## [REQUESTS]
a) Shorten the paragraph in the Bangladesh judiciary update below that begins "The interim government in Bangladesh" into a brief bulleted list that keeps its main facts.
b) Carry on the update about separating Bangladesh's judiciary from the executive, picking up after its final sentence.

--- START QUOTED PASSAGE ---

Update No: 022 - (29/10/07)

A DOCTRINE OF SEPARATION OF POWERS
The interim government in Bangladesh has planned to separate the judiciary from executive control on November 1 despite mounting opposition from within the bureaucracy. This plan of separation will be executed on November 1, 2007, said adviser of the interim cabinet, Mainul Hosein. Hosein also said that the government would look into the "inconsistencies" in the rules promulgated for the separation. Army Chief General Moeen U Ahmed, who is currently touring the United States expressed the fact that despite being a difficult task, the process for separation of the judiciary from the executive had to be started immediately or else it would never achieve fruition. Ahmed alleged that political governments had made commitments in the last 15 years to separate the judiciary from the executive control, but none of them implemented it. Chief Justice, M Ruhul Amin, is likely to observe the historic event of freeing the judiciary from the executive and the end of the latter's control over the subordinate courts, on November 1. If this plan of separating the judiciary from the executive goes through, it will be a major step towards not just an institutional change in government but also a significant move towards greater democratization. One of the major facets of a democracy is separation of powers between the three institutions of government, namely, the legislature, executive and judiciary. An impartial and independent judiciary is considered critical to maintain checks on an over-zealous executive. Therefore, separating the judiciary from the executive in Bangladesh is extremely necessary to main a system of checks and balances on executive governance in the future.

--- END QUOTED PASSAGE ---
--- START RAW DATA ---

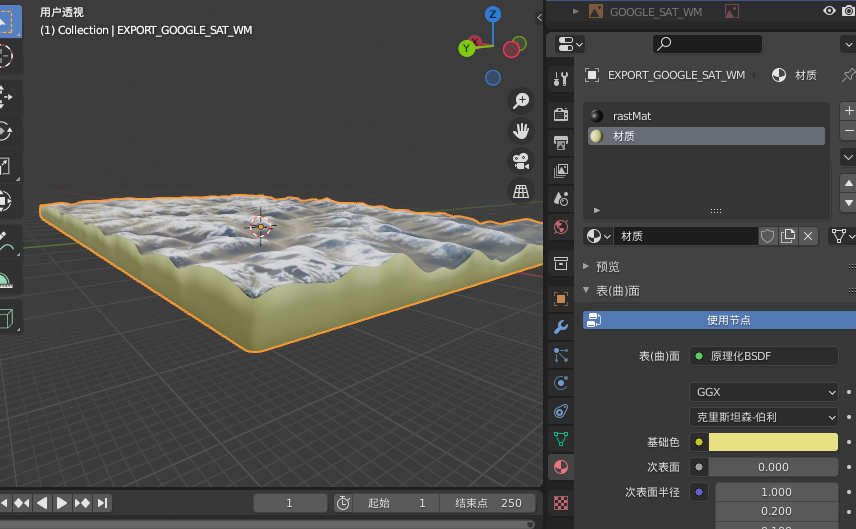Hide GOOGLE_SAT_WM using the eye icon
The height and width of the screenshot is (529, 856).
point(829,11)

--- END RAW DATA ---

## [ANSWERS TO THE EXERCISE]
a)
- Bangladesh's interim government planned to separate the judiciary from executive control on November 1, 2007, despite growing opposition within the bureaucracy.
- Interim cabinet adviser Mainul Hosein confirmed the date and said the government would look into "inconsistencies" in the rules issued for the separation.
- Army Chief General Moeen U Ahmed, then touring the United States, said the task was difficult but had to start immediately or it would never be achieved.
- Ahmed said political governments had promised this separation over the previous 15 years but never carried it out.
- Chief Justice M Ruhul Amin was expected to observe the event on November 1, which would end executive control over the subordinate courts.
- If carried out, the separation would be an institutional change and a significant step toward greater democratization.
- Separation of powers among the legislature, executive and judiciary is a core feature of democracy, and an independent judiciary checks an over-zealous executive.
- The separation was therefore seen as necessary to keep checks and balances on executive governance in Bangladesh.

b)
BANGLADESH'S ARMY CHIEF CONFIRMS GOVERNMENT INTEREST IN HOLDING ELECTIONS
Bangladesh's army chief General Moeen U. Ahmed, who is presently in the United States, has confirmed the government's intentions and faith in holding elections "at the earliest" and to restore democracy "at any cost". Speaking at Harvard University in Cambridge, Moeen pledged to "re-establish democracy and root out corruption." In an anti-corruption drive launched by the army-backed interim government, security forces detained more than 170 political figures. The list includes former prime ministers Sheikh Hasina and Begum Khaleda Zia, and dozens of ex-ministers. At Harvard, Hasina's son Sajib Wazed Joy asked Moeen why his mother was being held in prison in Dhaka. To which Moeen said that he would be the happiest person if she was not found guilty. Joy is Harvard educated and his sister, Saima Wazed Putul lives in the United States, they have vowed to lead an overseas campaign for the freedom of their mother. Some former ministers have already been convicted and sentenced to various prison terms. A Dhaka court issued an arrest warrant on Wednesday against Hasina's sister, Sheikh Rehana, who lives in London, on an extortion charge. Two other co-accused in the case, which involves alleged extortion of 30 million taka ($435,000) from a businessman, are Hasina and her relative, former minister Sheikh Fazlul Karim Selim, who is also currently in prison awaiting trial. What is not very clear from Moeen's trip to the United States is whether there is any credibility to his statements about the belief in the government holding elections, as he said open-endedly, "at the earliest. So while the general could talk about securing the lives of his fellow citizens, it might be a while until we see actual results.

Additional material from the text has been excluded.